The Composer client version restriction setting controls which Composer client versions may access your organization's Composer repository:
- All Composer versions allowed: no restriction.
- Composer 2.2.* (LTS) and 2.10.* (latest): only the long-term-support and latest release lines are accepted.
- Composer 2.10.* (latest only): only the latest release line is accepted.
A future update will make the versions for the Composer client version restriction dynamic, automatically tracking the current LTS and latest Composer release lines and filtering out any version with known security vulnerabilities.
The restriction currently matches on the major and minor version only and ignores the patch version, so any patch release within an allowed line (for example 2.10.0 or 2.10.3) is accepted. This is the first iteration of the setting, and we plan to make it more granular and configurable over time.
New organizations default to Composer 2.2.* (LTS) and 2.10.* (latest), which we recommend as a minimum. If your team can stay on the newest release, Composer 2.10.* (latest only) is better still. Existing organizations keep All Composer versions allowed until you change it. We recommend switching to a more restricted policy once your developers, CI pipelines, and AI coding agents are on a supported version.
The restriction applies only to Composer clients, identified from the request's user agent. All other tooling keeps working as before. When a restricted Composer client tries to fetch metadata or download an archive, the request is refused and Composer shows the reason:
COMPOSER VERSION NOT ALLOWED
Your organization restricts the allowed Composer client versions. Please upgrade to one of: 2.2.*, 2.10.*. See https://getcomposer.org/download/ for installation instructions.
Why Composer plugins are a risk
A Composer plugin is a regular package that declares the type composer-plugin. Composer loads and executes its code during composer install and composer update. This makes them an attractive target for supply chain attacks.
Unlike a regular library, plugin code will already run before you can inspect it. And any package can become a plugin: any library can change its type to composer-plugin in a new version and execute arbitrary code on every machine that updates to it. This happened on April 30th, 2026, when the compromised intercom/intercom-php package registered itself as a plugin and ran a credential-harvesting script during installation.
Composer only executes plugins listed in the allow-plugins configuration of a project's composer.json. When run interactively, Composer prompts before adding unknown plugins to that list. Both are client-side mechanisms: they rely on each project's configuration and on each developer making the right call at the prompt. The settings below let you manage allowed plugins for your whole organization instead.
Composer plugins
Limit Composer plugins
The Composer plugin policy setting decides which packages may act as Composer plugins across all of your projects:
- Allow all: all plugin packages are served normally.
- Limit to list below: only allowlisted packages are served as plugins.
The allowlist takes one package name per line and supports wildcards, e.g. symfony/*.
When limited, Private Packagist omits versions with the type composer-plugin from the metadata of any package that is not allowlisted.

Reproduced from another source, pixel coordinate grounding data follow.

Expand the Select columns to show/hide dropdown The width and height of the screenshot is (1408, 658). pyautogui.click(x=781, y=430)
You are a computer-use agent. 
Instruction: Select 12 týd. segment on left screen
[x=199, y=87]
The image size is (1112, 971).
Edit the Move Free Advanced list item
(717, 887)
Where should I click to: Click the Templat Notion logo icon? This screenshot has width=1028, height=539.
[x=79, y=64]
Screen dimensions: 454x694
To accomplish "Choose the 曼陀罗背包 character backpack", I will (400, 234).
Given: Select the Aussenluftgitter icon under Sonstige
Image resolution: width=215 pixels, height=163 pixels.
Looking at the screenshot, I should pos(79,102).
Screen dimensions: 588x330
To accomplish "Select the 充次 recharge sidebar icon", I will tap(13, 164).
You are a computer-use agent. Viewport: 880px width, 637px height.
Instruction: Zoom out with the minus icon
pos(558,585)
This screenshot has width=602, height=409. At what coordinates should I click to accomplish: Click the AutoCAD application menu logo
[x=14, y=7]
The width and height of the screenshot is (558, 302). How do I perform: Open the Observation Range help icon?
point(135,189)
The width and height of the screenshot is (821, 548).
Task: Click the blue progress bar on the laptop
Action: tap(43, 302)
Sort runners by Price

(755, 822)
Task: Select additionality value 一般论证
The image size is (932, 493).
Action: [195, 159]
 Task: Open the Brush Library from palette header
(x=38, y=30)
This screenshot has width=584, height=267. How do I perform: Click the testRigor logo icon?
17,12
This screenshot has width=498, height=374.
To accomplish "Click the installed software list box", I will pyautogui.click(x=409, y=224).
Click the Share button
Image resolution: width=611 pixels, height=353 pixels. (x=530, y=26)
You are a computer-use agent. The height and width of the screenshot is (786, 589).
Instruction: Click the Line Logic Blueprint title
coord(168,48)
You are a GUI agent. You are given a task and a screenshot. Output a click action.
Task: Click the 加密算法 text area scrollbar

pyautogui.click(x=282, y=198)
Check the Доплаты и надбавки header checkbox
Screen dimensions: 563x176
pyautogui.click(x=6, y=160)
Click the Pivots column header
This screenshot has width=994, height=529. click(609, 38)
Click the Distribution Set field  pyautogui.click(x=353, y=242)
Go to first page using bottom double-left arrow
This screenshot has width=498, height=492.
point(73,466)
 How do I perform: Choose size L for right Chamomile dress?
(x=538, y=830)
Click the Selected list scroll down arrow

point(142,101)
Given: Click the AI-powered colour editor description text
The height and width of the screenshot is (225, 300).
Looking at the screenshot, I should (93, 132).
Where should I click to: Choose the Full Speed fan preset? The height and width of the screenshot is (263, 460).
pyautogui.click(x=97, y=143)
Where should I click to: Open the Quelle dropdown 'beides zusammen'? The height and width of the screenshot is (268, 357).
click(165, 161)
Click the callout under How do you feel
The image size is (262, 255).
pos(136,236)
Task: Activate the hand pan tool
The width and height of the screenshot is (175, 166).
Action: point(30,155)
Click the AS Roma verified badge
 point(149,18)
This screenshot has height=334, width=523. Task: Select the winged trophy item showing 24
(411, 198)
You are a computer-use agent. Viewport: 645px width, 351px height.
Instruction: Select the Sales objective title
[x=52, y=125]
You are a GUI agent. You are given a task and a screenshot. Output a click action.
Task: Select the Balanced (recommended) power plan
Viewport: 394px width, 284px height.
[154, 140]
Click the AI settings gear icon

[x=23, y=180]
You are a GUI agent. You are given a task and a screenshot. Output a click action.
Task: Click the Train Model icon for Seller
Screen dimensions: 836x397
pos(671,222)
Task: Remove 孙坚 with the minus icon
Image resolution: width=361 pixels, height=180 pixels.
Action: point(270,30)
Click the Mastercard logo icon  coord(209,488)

Composer never sees those versions and cannot install them. This way you are protected even if allow-plugins is misconfigured in a project's composer.json, or a previously trusted dependency suddenly turns itself into a plugin.
Some packages, such as php-http/discovery, declare themselves as plugins but are commonly used as regular libraries. They must be allowlisted to be installable at all. Whether a plugin actually executes is still controlled by each project's allow-plugins configuration, so a project can use such a package as a library while opting out of running it as a plugin.
Block download of disallowed plugin versions
Limiting plugins does not change existing lock files. A composer install can still install a disallowed plugin version, because Composer downloads the dist file referenced in composer.lock directly. Enable the Block downloading disallowed plugin versions from existing lock files setting to close this gap: Private Packagist then responds with HTTP 410 when Composer requests the dist file of a disallowed plugin version.
Before enabling it, make sure all plugins your projects use are allowlisted. A forgotten entry will surface as an error on the next deploy from an existing lock file.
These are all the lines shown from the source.